Wednesday, August 8, 2012 | 7:06 p.m. CDT

KANSAS CITY — An amendment to the Missouri Constitution on prayer and religious expression prompted a lawsuit Wednesday, just one day after it was approved by voters.

The American Civil Liberties Union alleges that a provision in the amendment that says the religious rights of prison inmates are limited to federal law violates the 14th Amendment's equal protection clause and the First Amendment's protection of religious freedom.

The Missouri Constitution provides more protections of religious liberty than the U.S. Constitution, so the state can't remove protections in a way that affects just one group, said Tony Rothert, legal director of the ACLU of Eastern Missouri.

Rothert said he couldn't cite an example of how the amendment would adversely affect inmates. He said that when judges have found that something violates an inmate's rights under the Missouri Constitution, they've found it violates their First Amendment rights, too.

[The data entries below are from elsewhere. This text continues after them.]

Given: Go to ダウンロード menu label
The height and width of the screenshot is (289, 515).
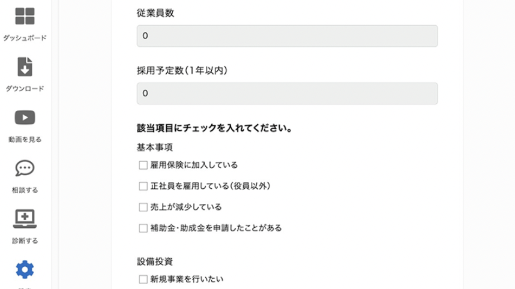Looking at the screenshot, I should 25,89.
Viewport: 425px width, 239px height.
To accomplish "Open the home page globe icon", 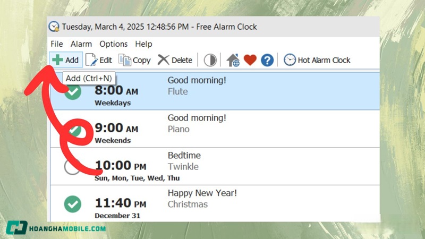I will [233, 60].
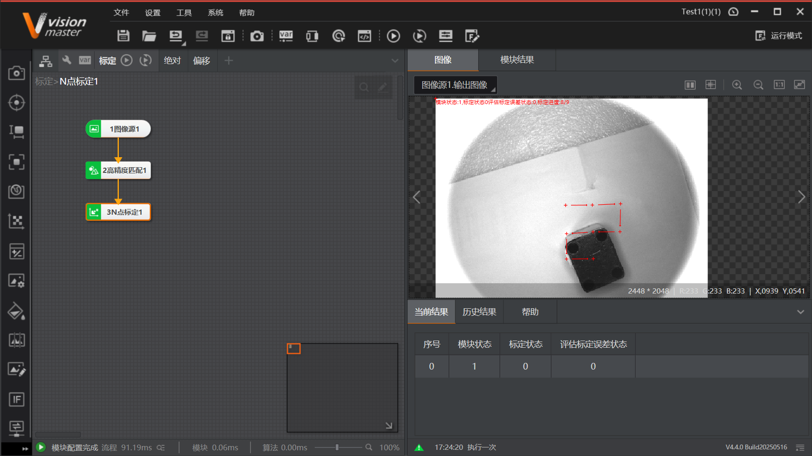Screen dimensions: 812x456
Task: Open the project folder icon
Action: (x=149, y=36)
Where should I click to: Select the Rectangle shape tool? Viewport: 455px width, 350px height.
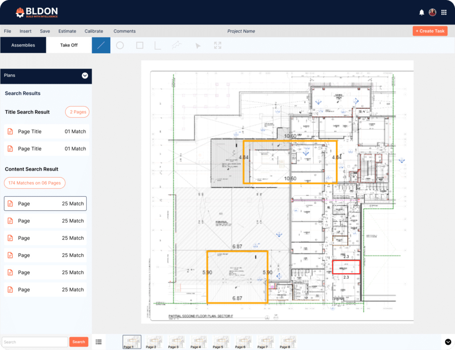tap(140, 45)
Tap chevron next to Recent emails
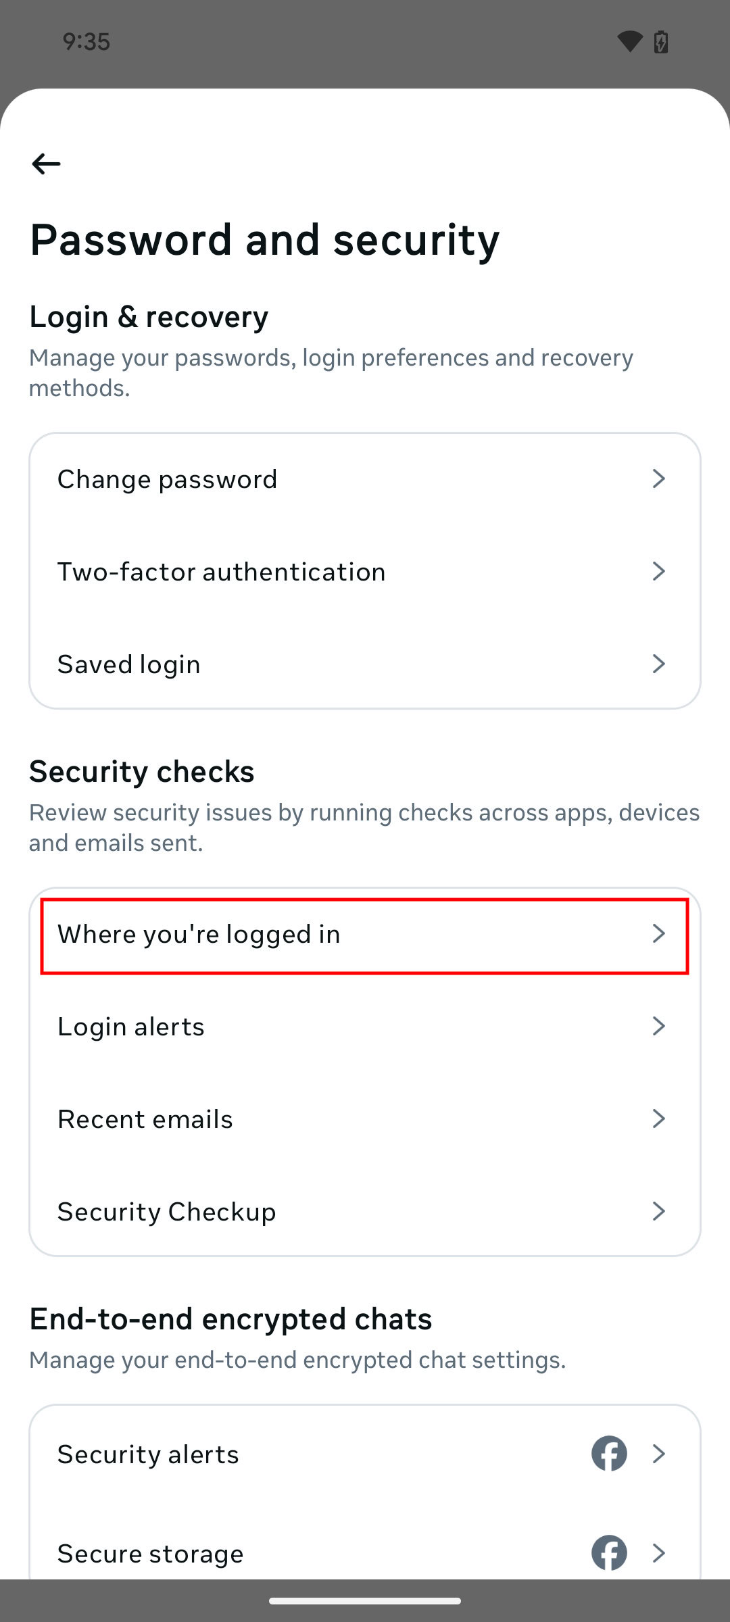 point(659,1119)
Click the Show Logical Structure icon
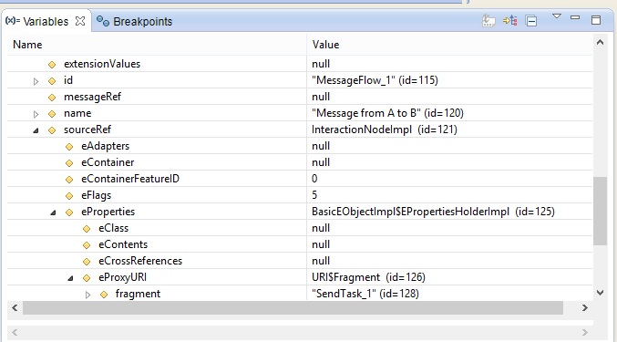The image size is (617, 342). 510,20
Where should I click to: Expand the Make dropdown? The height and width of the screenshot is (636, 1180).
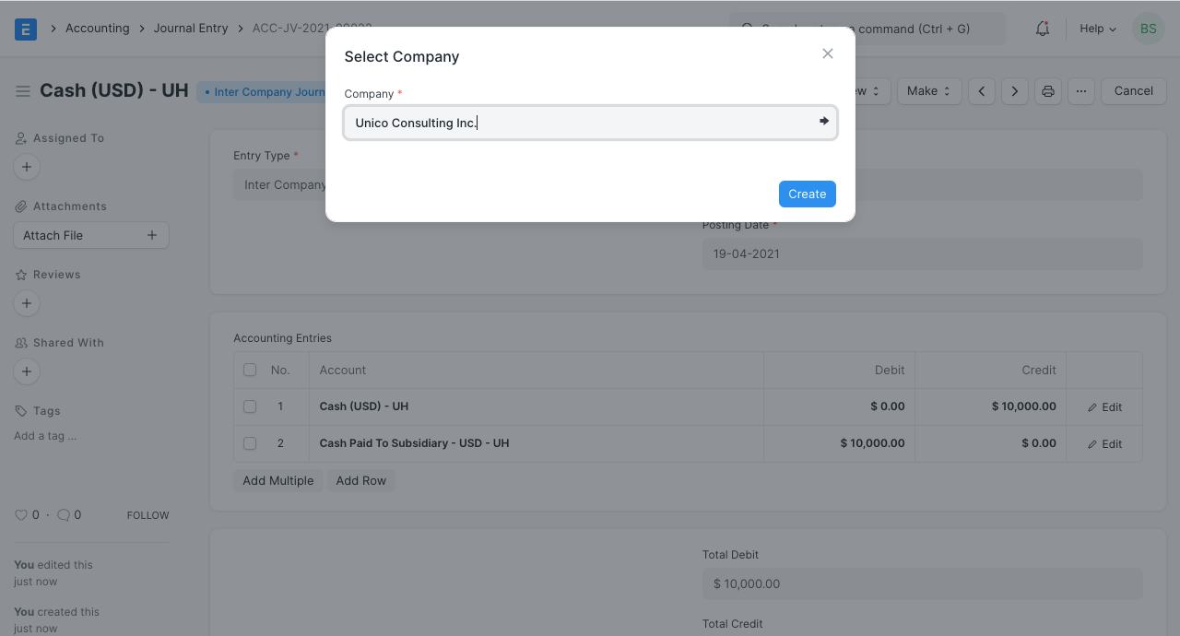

The lawsuit was filed on behalf of two inmates against the head of Missouri's Department of Corrections. The department didn't immediately respond to an email seeking comment.

The new amendment is more widely known for specifically protecting public prayer and letting students avoid assignments that violate their religious beliefs. It also requires Missouri public schools to post the text of the U.S. Constitution and Bill of Rights.

The ballot summary didn't mention the provision addressing prisoners' religious rights. A legal challenge over the summary was rejected earlier this year.

"There will probably be many lawsuits," Rothert said. "This is just one very narrow challenge of one small part of this amendment. There are multiple ways that the amendment is susceptible to legal challenge."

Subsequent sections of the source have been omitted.